Publié le 13 juillet 2017 par Zebralefanzine @zebralefanzine

Petit feuilleton historique estival

Résurrection de Grünewald

A travers son Journal, le peintre belge Henry de Groux (1866-1930) est un témoin de premier plan, quoique méconnu, de l'art de son temps.

Praticien exigeant, admirateur d'Eugène Delacroix comme Baudelaire, de Groux se montre le plus souvent sévère avec ses contemporains. Son engagement total au service de l'art et son amitié avec le pamphlétaire Léon Bloy le tiendront à l'écart des circuits officiels de l'art ; l'artiste belge, à demi-marginal, parviendra non sans difficultés à vivre de sa peinture.
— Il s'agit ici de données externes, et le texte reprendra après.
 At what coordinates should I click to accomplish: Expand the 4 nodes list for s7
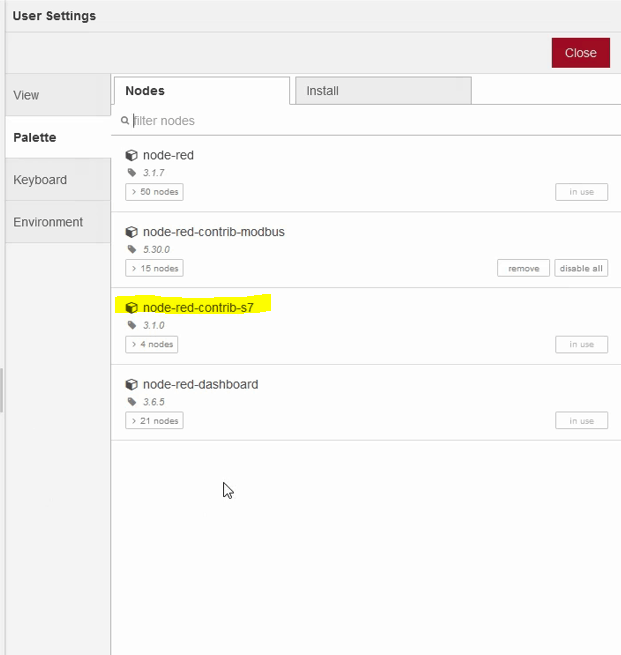coord(151,344)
Extrait de son Journal (Eds Kimé) :

27 Septembre (1902) : Grünewald. N'est-ce pas un des phénomènes les plus singuliers d'éclipse devant la postérité et l'ascendant de gloires ambiantes, que l'histoire de ce Mathias Grünewald disparaissant de la vie artistique de son pays pendant environ deux siècles pour augmenter de l'appoint, d'ailleurs si hétéroclite, de son oeuvre, la gloire, si grande qu'elle fut déjà, de contemporains tels que Holbein, Lucas Cranach et Dürer ?
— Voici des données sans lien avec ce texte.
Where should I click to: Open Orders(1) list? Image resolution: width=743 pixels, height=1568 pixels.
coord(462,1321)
N'est-ce pas un prodige tout à fait déconcertant qu'un génie aussi fort, aussi original et aussi voyant qu'était celui de Grünewald ait pu voir la presque totalité de son oeuvre changer graduellement et, tout à coup, formellement et totalement d'attribution pendant l'immense période de plusieurs générations et au point d'avoir failli en perdre, pour jamais peut-être, la paternité alors qu'elles n'avaient avec celles de ces devanciers que les quelques signes indéniables de l'origine teutonne commune bien que plus affirmés en elles, qu'en toutes autres.

A jamais ? Non pourtant : l'originalité si criante, la différence essentielle de ces oeuvres avec celles de Dürer et d'Holbein par exemple, tôt ou tard, devait produire la protestation et la révélation définitive d'un Joris-Karl Huysmans, d'un Emile Verhaeren et restituer à ce séquestré jusqu'à son nom véritable si digne d'être illustre à côté des plus illustres.
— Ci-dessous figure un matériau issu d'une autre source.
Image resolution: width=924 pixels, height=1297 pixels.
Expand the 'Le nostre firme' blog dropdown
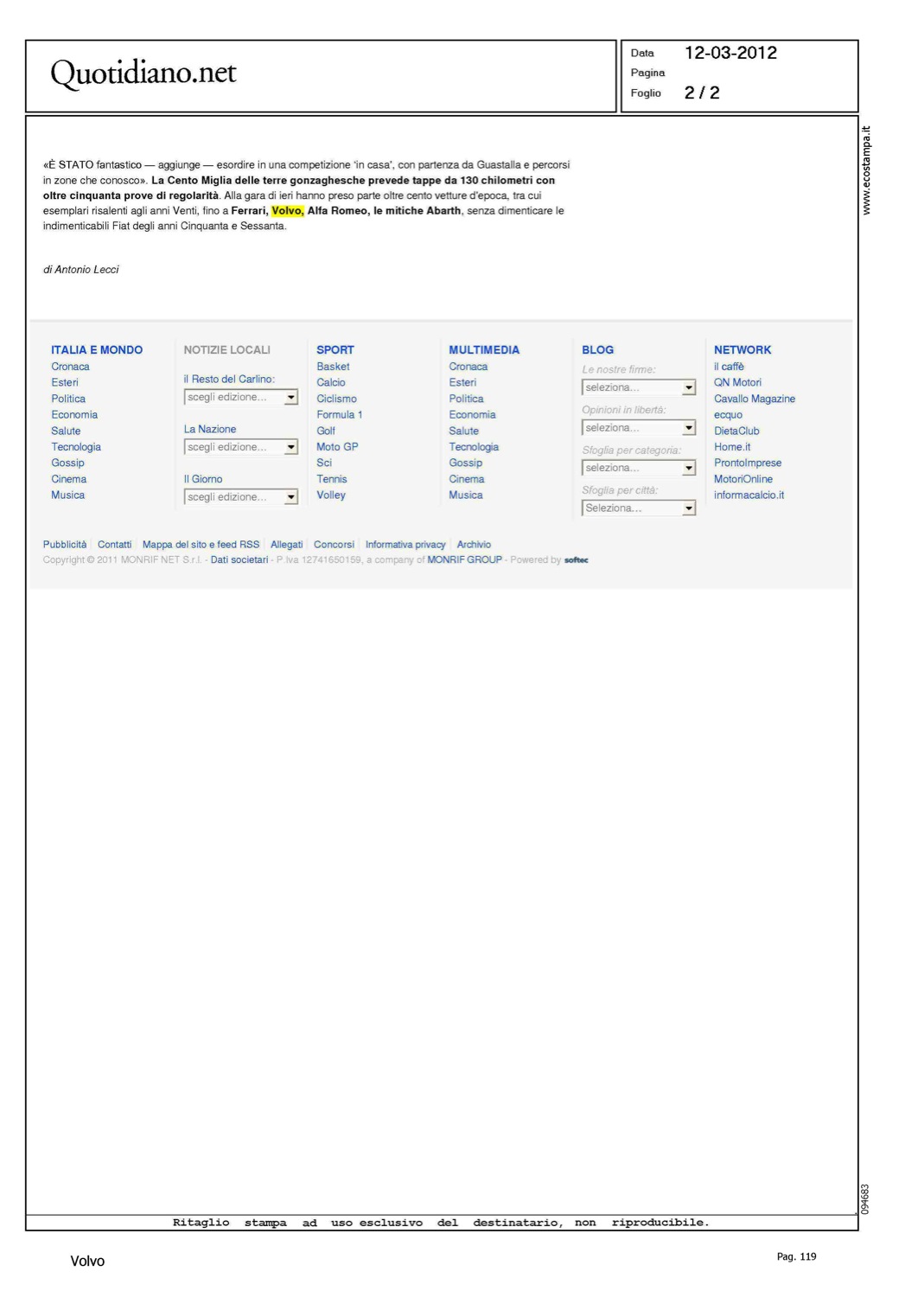click(638, 388)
Mathias d'Aschaffenburg ou Mathias von Aschenburg devait, d'avatar en avatar nominaux, en revenir finalement à son nom primitif, désormais invariable de Mathias Grünewald, aujourd'hui si justement glorifié.

[A peine une trentaine de dessins de Mathias Grünewald (1480-1528) ont été conservés, la plupart d'entre eux étant des études préparatoires. Ci-contre, une tête-qui-rit.

Grünewald est passé à la postérité grâce au fameux retable d'Isenheim.

- Ci-dessous : Trois soldats par le jeune A. Dürer (1489), et un faune dessiné par L. Cranach.]